La soledad pesa más de mil kilogramos esta tarde noche y la ciudad me encuentra lejos de casa. Yo me encuentro lejos de casa. Estoy en medio de un viaje que a veces pinta muy bien, pero que otras se desdibuja mientras me derrumbo imaginariamente al ser aplastado por tu recuerdo. Cómo pesa tu recuerdo.

Las ramas de los árboles se mecen sobre mí en el Parque Los Caobos. Tu fantasma vuela a mi alrededor cuando me detengo a observar el arte. Caracas es una ciudad sumida en el caos, este parque no se escapa. Veo parejas comiéndose a besos, manos que aprietan nalgas cubiertas por jeans rotos en las rodillas. Las lenguas se cruzan lubricándose entre sí. Él aprieta sus senos como queriendo exprimirlos.

La hamburguesa costó mil cuatrocientos cincuenta bolívares. Estaba muy rica. Los valió. Te vi sentada frente a mí, pero no eras tú y la música sonó dentro de mi cabeza. El pianista se lucía en una tonada melancólica. La voz se desgarraba con frases que hablaban de la mentira: “Sintiéndome confundido, sin saber qué hacer. Asustado de que ella no me ame más. Ella dice que sí, que no la he perdido, pero ¿Quién estará tocando a la puerta? Debe ser algún otro. Debe ser otro al que ella ama”. Pasan las papas fritas por mi esófago, caen como yunques en mi estómago. Ya no tengo más hambre.

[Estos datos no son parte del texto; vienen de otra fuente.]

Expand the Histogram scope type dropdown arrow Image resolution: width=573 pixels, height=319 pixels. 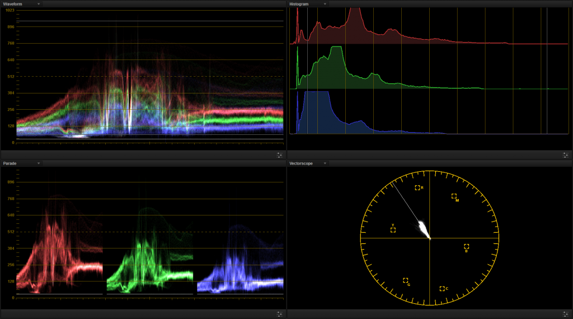tap(325, 4)

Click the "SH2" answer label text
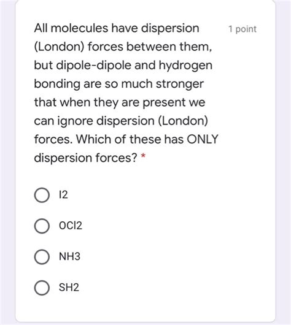pyautogui.click(x=69, y=287)
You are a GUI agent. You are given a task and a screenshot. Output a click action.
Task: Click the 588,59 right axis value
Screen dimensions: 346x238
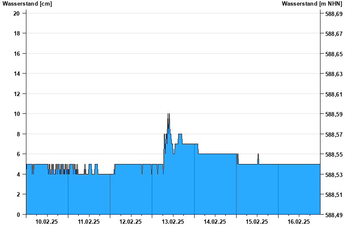pos(334,114)
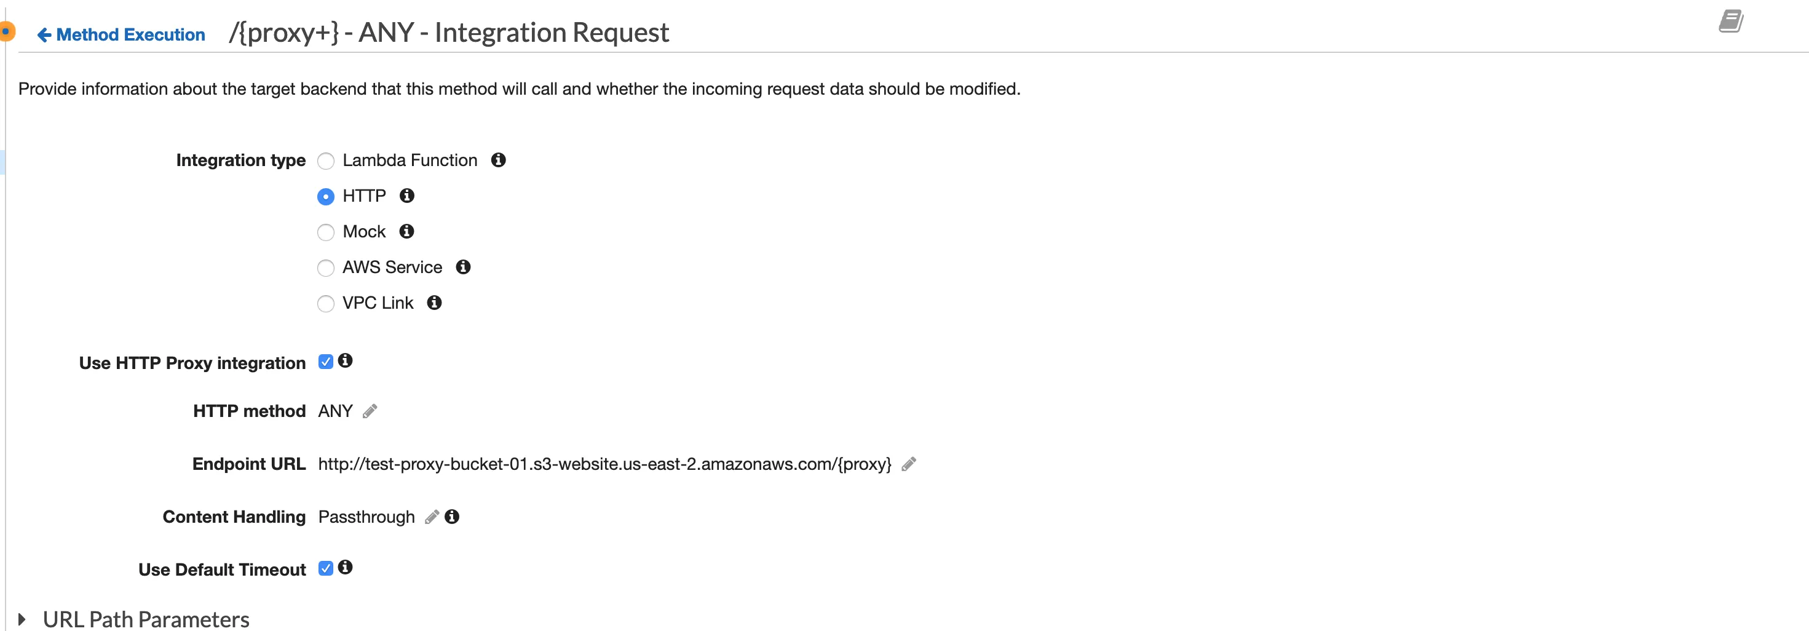Screen dimensions: 1809x631
Task: Click info icon beside VPC Link
Action: point(434,302)
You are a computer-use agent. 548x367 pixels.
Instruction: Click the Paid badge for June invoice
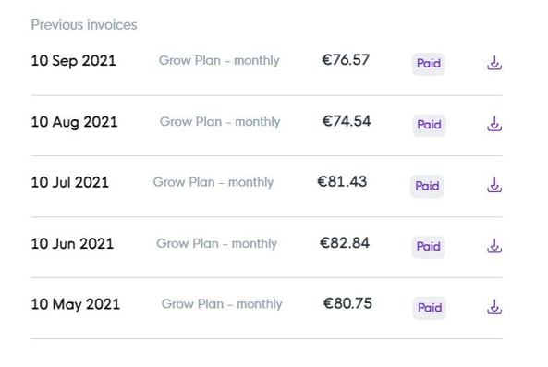pos(429,247)
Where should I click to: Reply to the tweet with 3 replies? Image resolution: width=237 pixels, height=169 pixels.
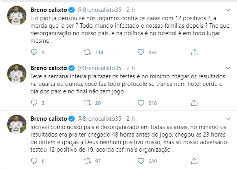34,103
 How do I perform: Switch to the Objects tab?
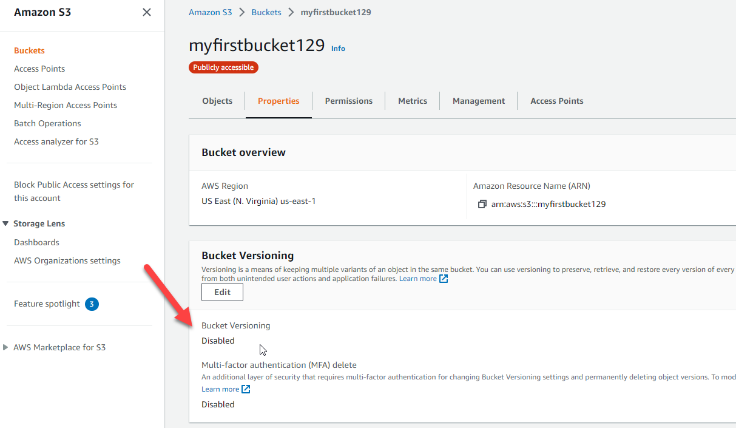[217, 101]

Mi compañera luce un hermoso “solitario” guindando en su oreja izquierda. Quiso regalarme uno, pero me rehusé a usar una pluma como adorno. Nos reímos. Escuché tu sonrisa. Ya estabas de nuevo conmigo. A veces, no puedo simplemente estar sin ti. Deseo un cigarrillo.

El tren marcha sobre rieles haciendo un ruido metálico. Me recuesto de la puerta. Me regañas. No eres tú, ya no estás aquí. Solo queda tu sombra. El viaje se torna triste. Toco fondo de nuevo. Te extraño. Todo lo que no hice me revuelve el estómago, porque ya aprendí, ya entendí que esto es lo que sigue para mí. Abandono el tren en la estación de Parque del Este.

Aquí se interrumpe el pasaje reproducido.